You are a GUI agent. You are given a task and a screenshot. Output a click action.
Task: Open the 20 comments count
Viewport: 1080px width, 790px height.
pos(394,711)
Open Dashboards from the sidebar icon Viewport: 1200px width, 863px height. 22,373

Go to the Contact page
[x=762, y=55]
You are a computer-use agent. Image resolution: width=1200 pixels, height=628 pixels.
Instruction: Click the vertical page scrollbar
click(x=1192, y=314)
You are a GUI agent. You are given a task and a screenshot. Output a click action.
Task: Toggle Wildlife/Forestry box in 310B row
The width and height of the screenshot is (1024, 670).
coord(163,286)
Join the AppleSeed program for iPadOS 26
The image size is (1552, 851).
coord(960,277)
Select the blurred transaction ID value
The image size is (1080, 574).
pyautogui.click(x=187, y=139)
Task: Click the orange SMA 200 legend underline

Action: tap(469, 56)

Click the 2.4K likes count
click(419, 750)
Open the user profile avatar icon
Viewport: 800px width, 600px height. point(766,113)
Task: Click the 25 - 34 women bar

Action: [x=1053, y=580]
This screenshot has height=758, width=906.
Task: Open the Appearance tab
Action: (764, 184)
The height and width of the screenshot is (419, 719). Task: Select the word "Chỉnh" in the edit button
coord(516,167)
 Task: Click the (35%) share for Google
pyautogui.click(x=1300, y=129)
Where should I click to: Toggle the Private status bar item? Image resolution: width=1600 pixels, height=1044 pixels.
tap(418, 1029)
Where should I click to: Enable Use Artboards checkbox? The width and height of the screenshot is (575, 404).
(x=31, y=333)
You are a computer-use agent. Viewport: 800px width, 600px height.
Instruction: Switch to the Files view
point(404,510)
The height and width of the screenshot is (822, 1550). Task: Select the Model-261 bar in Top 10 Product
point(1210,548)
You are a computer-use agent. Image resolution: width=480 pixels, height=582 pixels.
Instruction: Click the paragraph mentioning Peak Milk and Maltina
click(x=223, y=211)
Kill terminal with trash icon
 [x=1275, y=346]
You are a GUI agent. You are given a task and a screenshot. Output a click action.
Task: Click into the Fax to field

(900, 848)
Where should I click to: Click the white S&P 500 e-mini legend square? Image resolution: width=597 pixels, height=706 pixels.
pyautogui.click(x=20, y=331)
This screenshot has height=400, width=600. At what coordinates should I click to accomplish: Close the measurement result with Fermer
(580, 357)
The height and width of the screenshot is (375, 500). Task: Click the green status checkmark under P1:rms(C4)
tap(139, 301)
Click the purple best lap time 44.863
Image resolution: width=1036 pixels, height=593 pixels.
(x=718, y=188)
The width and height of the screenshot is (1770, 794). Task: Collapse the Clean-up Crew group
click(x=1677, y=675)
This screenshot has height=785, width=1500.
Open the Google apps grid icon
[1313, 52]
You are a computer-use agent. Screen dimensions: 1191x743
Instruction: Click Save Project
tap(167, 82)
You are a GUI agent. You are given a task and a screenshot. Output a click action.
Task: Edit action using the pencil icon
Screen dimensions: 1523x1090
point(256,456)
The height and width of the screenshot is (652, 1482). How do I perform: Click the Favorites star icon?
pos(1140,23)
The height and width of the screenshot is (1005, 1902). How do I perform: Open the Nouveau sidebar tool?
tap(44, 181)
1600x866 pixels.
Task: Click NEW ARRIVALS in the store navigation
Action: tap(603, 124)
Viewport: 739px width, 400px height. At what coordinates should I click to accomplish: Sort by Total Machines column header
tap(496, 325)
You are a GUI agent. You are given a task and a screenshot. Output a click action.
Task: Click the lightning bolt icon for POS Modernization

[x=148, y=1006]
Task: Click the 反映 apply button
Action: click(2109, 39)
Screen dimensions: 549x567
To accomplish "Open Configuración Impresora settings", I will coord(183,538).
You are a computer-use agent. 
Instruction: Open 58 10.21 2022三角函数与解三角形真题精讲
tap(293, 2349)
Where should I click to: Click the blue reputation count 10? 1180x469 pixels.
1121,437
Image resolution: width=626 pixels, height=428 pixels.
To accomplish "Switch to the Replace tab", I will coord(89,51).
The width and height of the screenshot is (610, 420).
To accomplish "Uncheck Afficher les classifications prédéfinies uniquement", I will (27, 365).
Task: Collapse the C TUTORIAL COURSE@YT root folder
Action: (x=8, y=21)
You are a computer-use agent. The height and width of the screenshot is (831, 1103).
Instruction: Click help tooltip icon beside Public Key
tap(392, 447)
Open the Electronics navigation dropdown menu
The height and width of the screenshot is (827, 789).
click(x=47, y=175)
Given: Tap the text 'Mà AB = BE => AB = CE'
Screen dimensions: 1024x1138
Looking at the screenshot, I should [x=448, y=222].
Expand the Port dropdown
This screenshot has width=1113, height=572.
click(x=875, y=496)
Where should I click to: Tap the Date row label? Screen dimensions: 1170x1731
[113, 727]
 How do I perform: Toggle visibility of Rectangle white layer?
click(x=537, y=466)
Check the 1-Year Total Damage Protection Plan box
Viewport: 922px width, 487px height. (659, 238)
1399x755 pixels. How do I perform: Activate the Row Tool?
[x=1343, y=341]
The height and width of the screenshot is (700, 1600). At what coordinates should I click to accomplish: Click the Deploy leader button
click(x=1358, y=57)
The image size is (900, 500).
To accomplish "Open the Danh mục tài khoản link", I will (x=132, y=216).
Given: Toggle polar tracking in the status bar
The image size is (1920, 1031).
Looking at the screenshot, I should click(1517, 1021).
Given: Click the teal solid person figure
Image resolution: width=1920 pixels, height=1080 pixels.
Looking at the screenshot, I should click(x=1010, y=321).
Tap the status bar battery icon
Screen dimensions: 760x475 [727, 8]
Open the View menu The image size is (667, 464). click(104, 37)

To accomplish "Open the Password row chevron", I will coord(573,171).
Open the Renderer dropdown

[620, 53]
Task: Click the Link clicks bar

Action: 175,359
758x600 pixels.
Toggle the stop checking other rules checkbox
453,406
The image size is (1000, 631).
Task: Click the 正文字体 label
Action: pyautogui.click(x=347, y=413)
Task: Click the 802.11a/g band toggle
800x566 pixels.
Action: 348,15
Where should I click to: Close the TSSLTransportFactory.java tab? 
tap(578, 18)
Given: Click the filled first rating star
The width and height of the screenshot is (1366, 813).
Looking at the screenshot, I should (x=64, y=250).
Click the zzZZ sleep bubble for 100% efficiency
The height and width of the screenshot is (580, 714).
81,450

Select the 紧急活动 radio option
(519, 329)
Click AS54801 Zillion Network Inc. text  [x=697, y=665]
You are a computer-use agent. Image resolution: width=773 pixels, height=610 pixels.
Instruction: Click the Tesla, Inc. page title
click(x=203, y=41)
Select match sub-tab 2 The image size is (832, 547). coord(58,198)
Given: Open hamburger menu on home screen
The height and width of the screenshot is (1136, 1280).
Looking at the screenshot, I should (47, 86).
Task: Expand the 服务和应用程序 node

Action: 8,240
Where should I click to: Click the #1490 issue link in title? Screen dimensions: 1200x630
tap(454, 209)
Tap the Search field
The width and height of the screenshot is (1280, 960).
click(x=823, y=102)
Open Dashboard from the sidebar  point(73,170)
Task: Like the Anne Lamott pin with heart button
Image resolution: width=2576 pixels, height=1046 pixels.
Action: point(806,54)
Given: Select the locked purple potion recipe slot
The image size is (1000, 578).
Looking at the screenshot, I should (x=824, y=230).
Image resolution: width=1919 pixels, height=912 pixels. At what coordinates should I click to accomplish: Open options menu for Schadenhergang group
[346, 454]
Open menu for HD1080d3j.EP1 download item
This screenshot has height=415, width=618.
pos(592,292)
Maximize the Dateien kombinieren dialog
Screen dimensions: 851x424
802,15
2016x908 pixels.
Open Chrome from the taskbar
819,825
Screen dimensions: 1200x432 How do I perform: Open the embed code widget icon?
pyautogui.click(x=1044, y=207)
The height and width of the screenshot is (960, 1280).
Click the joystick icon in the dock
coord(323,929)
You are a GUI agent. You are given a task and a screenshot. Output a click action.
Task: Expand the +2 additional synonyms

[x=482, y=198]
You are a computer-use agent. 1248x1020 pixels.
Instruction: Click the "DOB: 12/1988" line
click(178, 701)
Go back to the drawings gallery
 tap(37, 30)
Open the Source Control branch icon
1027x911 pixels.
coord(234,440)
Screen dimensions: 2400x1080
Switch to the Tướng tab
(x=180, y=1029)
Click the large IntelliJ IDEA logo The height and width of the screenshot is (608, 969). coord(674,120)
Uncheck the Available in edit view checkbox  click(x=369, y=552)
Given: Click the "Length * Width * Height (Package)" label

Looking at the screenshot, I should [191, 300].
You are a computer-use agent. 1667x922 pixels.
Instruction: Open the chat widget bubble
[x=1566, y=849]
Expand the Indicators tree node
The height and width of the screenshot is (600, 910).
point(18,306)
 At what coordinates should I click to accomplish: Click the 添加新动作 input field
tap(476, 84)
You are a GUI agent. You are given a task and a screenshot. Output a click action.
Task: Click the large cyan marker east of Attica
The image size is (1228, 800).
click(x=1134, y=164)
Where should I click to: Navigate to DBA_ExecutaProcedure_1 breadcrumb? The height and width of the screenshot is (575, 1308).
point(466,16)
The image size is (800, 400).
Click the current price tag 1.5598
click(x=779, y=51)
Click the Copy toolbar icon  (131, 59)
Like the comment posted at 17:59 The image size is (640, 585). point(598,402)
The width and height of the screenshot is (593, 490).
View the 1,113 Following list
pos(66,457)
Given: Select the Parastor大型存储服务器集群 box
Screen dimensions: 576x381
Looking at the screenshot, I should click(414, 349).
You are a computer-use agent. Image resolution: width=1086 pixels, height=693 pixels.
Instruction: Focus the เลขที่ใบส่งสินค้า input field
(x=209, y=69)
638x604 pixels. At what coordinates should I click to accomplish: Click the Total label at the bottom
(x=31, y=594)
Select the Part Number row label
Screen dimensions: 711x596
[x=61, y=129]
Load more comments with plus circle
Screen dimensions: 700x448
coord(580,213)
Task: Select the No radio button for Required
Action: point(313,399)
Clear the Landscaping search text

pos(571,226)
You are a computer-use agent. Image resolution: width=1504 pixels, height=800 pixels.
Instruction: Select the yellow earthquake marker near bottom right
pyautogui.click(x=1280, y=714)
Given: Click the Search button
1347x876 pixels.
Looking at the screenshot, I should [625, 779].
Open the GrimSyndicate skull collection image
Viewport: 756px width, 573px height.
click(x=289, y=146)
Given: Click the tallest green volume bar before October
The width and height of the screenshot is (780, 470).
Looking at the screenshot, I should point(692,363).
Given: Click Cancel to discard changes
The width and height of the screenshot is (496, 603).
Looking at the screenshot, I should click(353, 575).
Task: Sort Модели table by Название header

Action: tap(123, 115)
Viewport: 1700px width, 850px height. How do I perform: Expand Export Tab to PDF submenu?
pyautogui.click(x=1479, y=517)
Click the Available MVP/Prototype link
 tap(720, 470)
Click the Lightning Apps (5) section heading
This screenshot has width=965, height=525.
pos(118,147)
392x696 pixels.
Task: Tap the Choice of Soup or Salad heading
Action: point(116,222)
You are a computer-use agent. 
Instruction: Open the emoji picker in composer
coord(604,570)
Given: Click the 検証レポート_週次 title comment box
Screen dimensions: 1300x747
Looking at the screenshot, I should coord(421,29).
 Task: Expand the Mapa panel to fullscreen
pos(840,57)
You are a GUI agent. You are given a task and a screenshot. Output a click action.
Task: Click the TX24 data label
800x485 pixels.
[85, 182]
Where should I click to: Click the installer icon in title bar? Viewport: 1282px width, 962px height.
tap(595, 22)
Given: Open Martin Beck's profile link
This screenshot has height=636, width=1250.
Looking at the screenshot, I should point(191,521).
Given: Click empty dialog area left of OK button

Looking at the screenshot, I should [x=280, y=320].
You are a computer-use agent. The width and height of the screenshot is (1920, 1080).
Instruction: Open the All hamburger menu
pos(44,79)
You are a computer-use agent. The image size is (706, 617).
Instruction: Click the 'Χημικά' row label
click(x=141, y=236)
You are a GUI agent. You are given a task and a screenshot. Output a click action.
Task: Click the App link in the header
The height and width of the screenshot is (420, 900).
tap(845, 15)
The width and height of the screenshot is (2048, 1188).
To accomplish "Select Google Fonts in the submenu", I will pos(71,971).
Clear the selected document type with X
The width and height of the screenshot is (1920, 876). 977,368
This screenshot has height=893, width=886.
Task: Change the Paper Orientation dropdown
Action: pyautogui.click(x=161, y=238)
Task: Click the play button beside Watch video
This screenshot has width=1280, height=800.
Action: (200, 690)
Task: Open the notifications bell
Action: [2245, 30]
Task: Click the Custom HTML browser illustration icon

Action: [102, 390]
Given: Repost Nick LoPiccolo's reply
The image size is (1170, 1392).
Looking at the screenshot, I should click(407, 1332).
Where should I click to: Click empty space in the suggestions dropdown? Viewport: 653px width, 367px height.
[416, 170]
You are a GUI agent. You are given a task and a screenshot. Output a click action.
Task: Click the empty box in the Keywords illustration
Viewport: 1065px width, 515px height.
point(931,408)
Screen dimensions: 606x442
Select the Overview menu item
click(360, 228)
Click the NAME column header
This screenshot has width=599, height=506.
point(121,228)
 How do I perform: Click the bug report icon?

----

▶ Task details
Go through the entries and copy every line with "comments".

▶ Result
Task: Open the 20 comments count
Load more comments with plus circle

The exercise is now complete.